Equilibria for Generative Adversarial Networks
http://proceedings.mlr.press/v119/farnia20a/farnia20a.pdf
Generative Adversarial Networks (GANs) are a common approach to AI image generation. A GAN consists of two neural network models (large functions whose behavior is determined by optimizable parameters) trained by playing a minimax (zero-sum) game. One of these models is the generator, which transforms random noise into an image according to its parameters. The other is the discriminator, which makes a prediction for the probability of an image being real. Each unique combination of parameter values is a strategy that the models can use. The goal of training a GAN is for the models to reach a subgame perfect Nash equilibrium. It is assumed that a generator that is in equilibrium would produce images that are indistinguishable from the set of real images given to the discriminator.

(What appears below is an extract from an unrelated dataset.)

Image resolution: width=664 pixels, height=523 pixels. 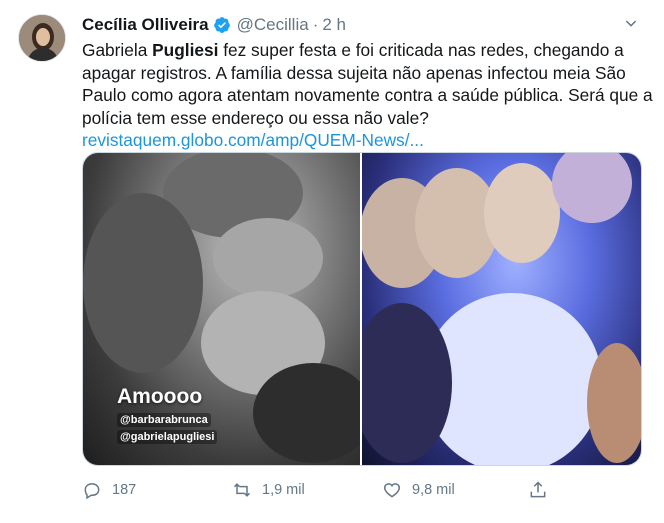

In practice, reaching an equilibrium solution is more complicated. The outcome of every round of the game is determined by the value function V(G, D), which calculates how accurate the discriminator D is for real images and those produced by the generator G. Thus, the discriminator’s objective is to maximize V, while the generator’s objective is to minimize V. A model can only change strategies by estimating which similar strategy will give the best outcome. However, this game is unstable. Experiments have shown that after training both models for many iterations (so that the generator produces realistic images), continuing to train only the generator causes V to decrease but the images to become less realistic. This implies that the solution that had been previously reached was not an equilibrium.
A pair of strategies (G*, D*) is a subgame perfect Nash equilibrium if and only if for all possible G and D, V(G*, D) ≤ V(G*, D*) ≤ V(G, D*). This means that G* is the best response to D* and D* is the best response to G*. It can be proven that many GAN implementations do not necessarily have subgame perfect Nash equilibria. A more flexible definition of equilibrium is Stackelberg equilibrium. A pair of strategies (G*, D*) is a Stackelberg equilibrium solution if and only if no other G has a better outcome than G* given the discriminator chooses the best response to whichever G is used, and D* is the best response to G*.
These two definitions can be combined by defining a proximal value function V-prox(G, D) = max(D’ ∈ D)[V(G, D’)] – λ||D’ – D||², where λ is a constant hyperparameter. This can be interpreted as the value function of G and the best response to G (D’) minus λ times the sum of squared differences in the parameters of D’ and D. Then, for a pair of strategies (G*, D*) to be a proximal equilibrium solution, for all G in G and D in D, V-prox(G*, D) ≤ V-prox(G*, D*) ≤ V-prox(G, D*). This can be simplified to be V(G*, D) ≤ V(G*, D*) ≤ max(D’ ∈ D)[V(G, D’)] – λ||D’ – D*||². For λ = ∞, D’ must equal D*, so this becomes the definition of Nash equilibrium. For λ = 0, this becomes the definition of Stackelberg equilibrium. For any other λ value, the proximal value function restricts the strategies that the discriminator can use given the current D. Additionally, for any 0 ≤ λ1 ≤ λ2, the set of λ2-proximal equilibria solutions is a subset of the λ1-proximal equilibria solutions. By choosing the right λ value, a subgame perfect Nash equilibria solution will exist. More intuitively, proximal equilibrium can be interpreted as when a strategy G* is the best response to any of the strategies within an allowed distance of D*, and D* is the best response to G*.
Using a proximal value function when training GANs has been found to be more stable. Repeating the previous experiment with the proximal value function gave values and images that changed little after training the generator for more iterations. This suggests that Nash equilibrium solutions always exist for proximal value functions (with proper λ values) and are easier to find than equilibrium solutions for the standard value function V.